A generalized work theorem for stopped stochastic chemical reaction networks
Xiangting Li, Tom Chou
TL;DR
This work generalizes non-equilibrium work relations to stochastic chemical reaction networks (CRNs) by introducing a compensated Poisson description and a backward process $\psi(\mathbf{n},t)$ that defines a generalized entropy $\Sigma(t)$. A key result is that, for single-molecule CRNs, the exponentiated negative generalized entropy $e^{-\theta(t)}$ forms a martingale, yielding a generalized work theorem $\mathbb{E}[e^{-\theta(\tau)}|\mathbf{n}_0]=1$ for any bounded stopping time $\tau$. For multi-molecule CRNs, a multiplicity-corrected free energy $\tilde{E}(\mathbf{n})$ restores the martingale property with $e^{-\tilde{\theta}(t)}$, giving a generalized work relation in this broader setting. Numerical studies on kinetic proofreading networks illustrate how the generalized theorem accommodates stopping conditions and initial singularities, offering rigorous thermodynamic constraints for biological circuits. These results bridge stochastic thermodynamics and information theory in discrete, mesoscopic biochemical systems, with potential implications for energy-accuracy tradeoffs in signaling and regulation.
Abstract
We establish a generalized work theorem for stochastic chemical reaction networks (CRNs). By using a compensated Poisson jump process, we identify a martingale structure in a generalized entropy defined relative to an auxiliary backward process and extend nonequilibrium work relations to processes stopped at bounded arbitrary times. Our results apply to discrete, mesoscopic chemical reaction networks and remain valid for singular initial conditions and state-dependent termination events.
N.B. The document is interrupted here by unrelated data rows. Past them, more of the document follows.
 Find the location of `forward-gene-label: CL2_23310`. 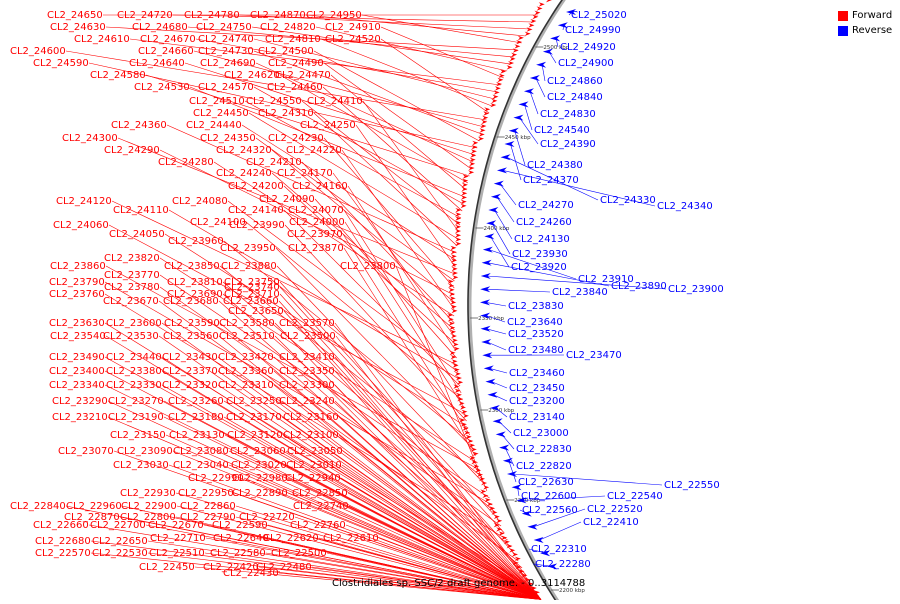

forward-gene-label: CL2_23310 is located at coordinates (246, 386).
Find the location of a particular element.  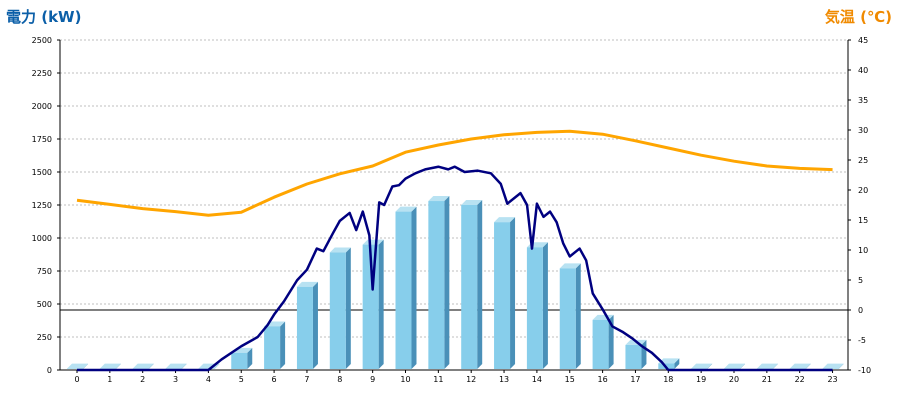

x-tick-label: 1 is located at coordinates (110, 380).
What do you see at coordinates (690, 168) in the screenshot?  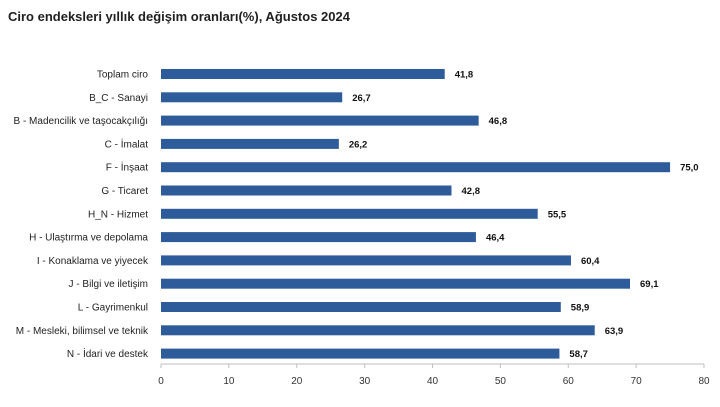 I see `value-label: 75,0` at bounding box center [690, 168].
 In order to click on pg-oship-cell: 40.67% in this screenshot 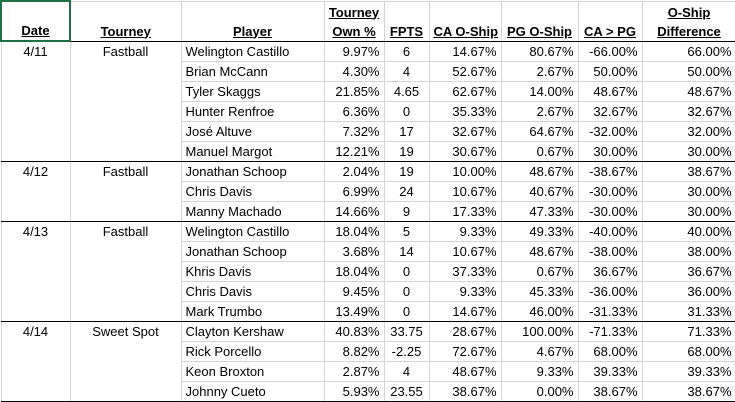, I will do `click(540, 192)`.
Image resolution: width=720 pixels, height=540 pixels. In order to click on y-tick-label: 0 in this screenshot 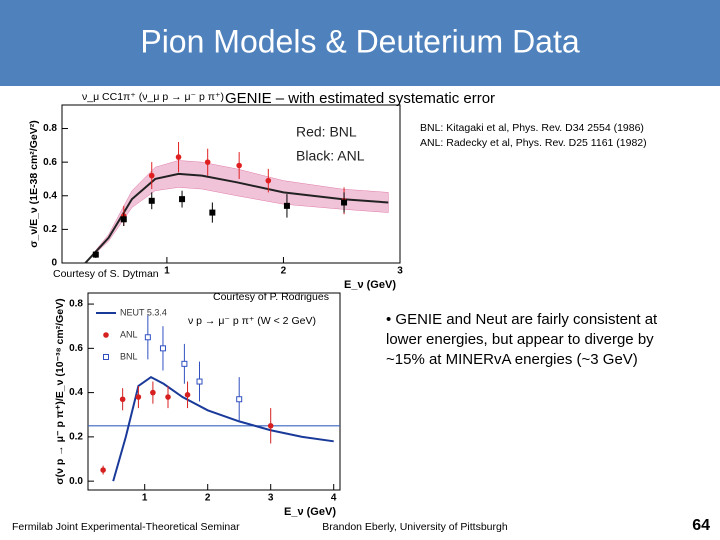, I will do `click(54, 264)`.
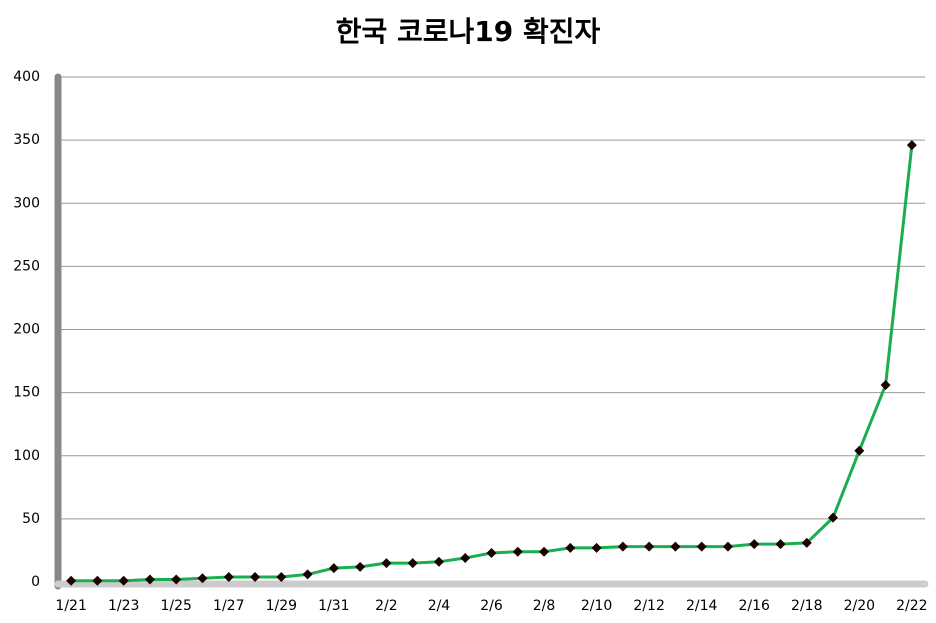 The width and height of the screenshot is (936, 623). I want to click on y-tick-label: 300, so click(26, 203).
We show how martingale properties emerge directly from the structure of reaction propensities without assuming detailed balance. Stochastic simulations of a simple chemical kinetic proofreading network are used to explore the dependence of the exponentiated entropy production on initial conditions and model parameters, validating our new work theorem relationships. Our results provide new quantitative tools for analyzing biological circuits ranging from metabolic to gene regulation pathways.